Egitto: Violente manifestazioni contro il monopolio del Presidente

L’Egitto nelle ultime ore è stato scosso da alcune manifestazioni che hanno avuto luogo proprio questo venerdì , all’indomani dell’annuncio sorpresa di una nuova “dichiarazione costituzionale” concedendo maggiori poteri al Presidente egiziano. A l’appello dei manifestanti anti Morsi e dunque schierati contro l’attuale capo di Stato, i manifestanti hanno incendiato alcuni locali di proprietà dei Fratelli musulmani, origine politica di Mohamed Morsi.

 

Secondo la televisione pubblica, altri incendi sarebbero stati provocati da manifestanti che questa volta hanno agito contro la sede del Partito della libertà e della giustizia, ramo politico dei Fratelli musulmani, nella città di Ismailya e Port-Said nella parte Est del paese. Inoltre altri  locali del partito sono stati presi d’assalto nella città di Alessandria dove alcuni scontri tra manifestanti di ambedue le parti si sono verificati con una certa intensità.  
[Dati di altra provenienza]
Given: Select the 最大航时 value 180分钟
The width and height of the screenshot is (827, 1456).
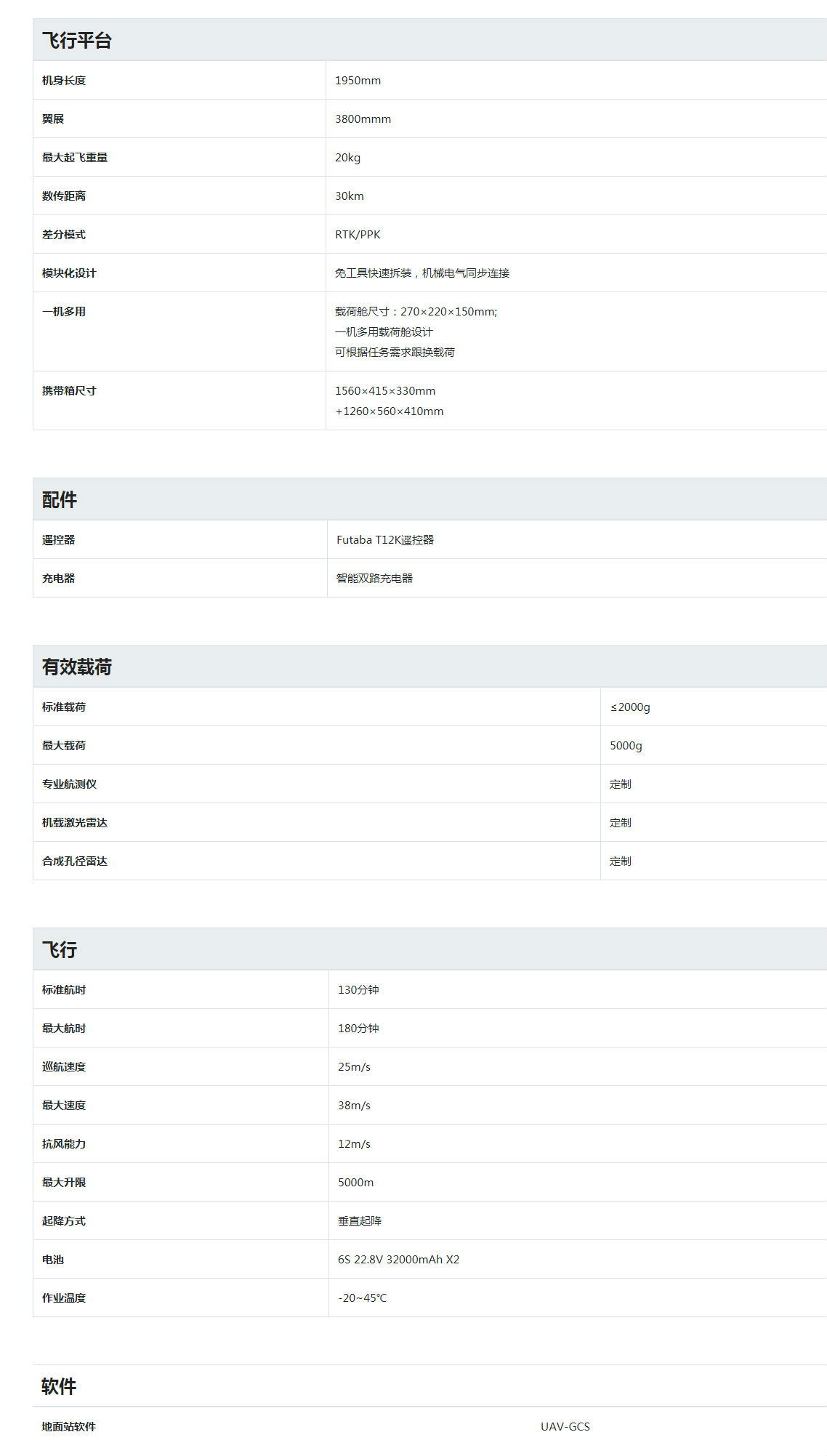Looking at the screenshot, I should tap(358, 1029).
Eletto a giugno Presidente civile e islamico, il primo nel suo genere in questo paese, Mohamed Morsi ha risposto di fronte ai propri sostenitori, riuniti di fronte al palazzo presidenziale del Cairo, che l’Egitto è sulla via della “libertà e della democrazia”. La sera prima aveva annunciato un rafforzamento considerevole dei suoi poteri. Si trattava infatti della “dichiarazione costituzionale”, il diritto di “prendere tutte le decisioni e le misure per proteggere le rivoluzione” del 2011. Secondo i manifestati invece si tratta di un vero e proprio colpo di Stato.

“Le dichiarazioni costituzionali, decisioni e leggi emesse dal Presidente sono definitive e non soggette ad appelli”, finché non sarà archiviata la nuova Costituzione, il cui progetto deve essere redatto da qui alla metà di febbraio, ha dichiarato Morsi.  Ricordiamo che lo stesso presidente egiziano incarna già di per sé i poteri di natura esecutiva e legislativi e intrattiene relazioni con gran parte del sistema giudiziario. Ha quindi rinforzato il proprio potere politico eliminando lo scorso giugno il ministro della Difesa, Hussein Tantaoui.
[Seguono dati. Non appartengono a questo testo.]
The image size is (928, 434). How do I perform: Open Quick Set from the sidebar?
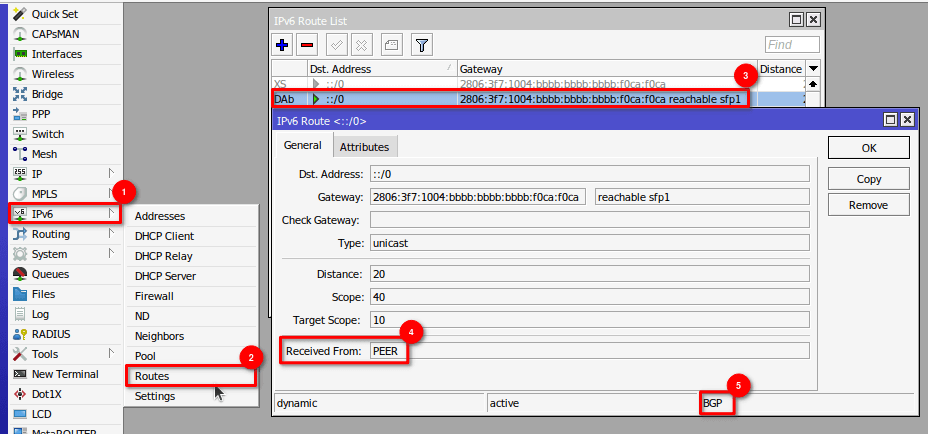pos(54,14)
Oggi, i suoi oppositori si sono raggruppati per manifestare presso piazza Tharir al Cairo (la piazza della rivolta per la democrazia dello scorso gennaio-febbraio, il loro disappunto legittimo è stato ampiamente dimostrato e a raggiungerli dovrebbe arrivare Mohammed El Baradei, capo dell’agenzia nucleare dell’ONU insieme a Amr Moussa, un ex capo della Lega Araba, accusato di essersi autoproclamato “nuovo faraone”, secondo il Presidente Morsi.   

La non equa distribuzione dei poteri rimette in causa, secondo i suoi detrattori, gli acquisti della rivolta che è costata il posto a Moubarak lo scorso anno. “E un colpo di Stato contro la legalità.. Chiameremo gli egiziani a protestare in tutte le piazze del paese”, ha dichiarato El Baradei che conclude “Morsi sta conducendo il paese verso l’inferno”. Insieme infatti questi personaggi politici hanno accusato l’attuale Presidente di voler monopolizzare il potere e cercare di annientare l’indipendenza del potere giudiziario.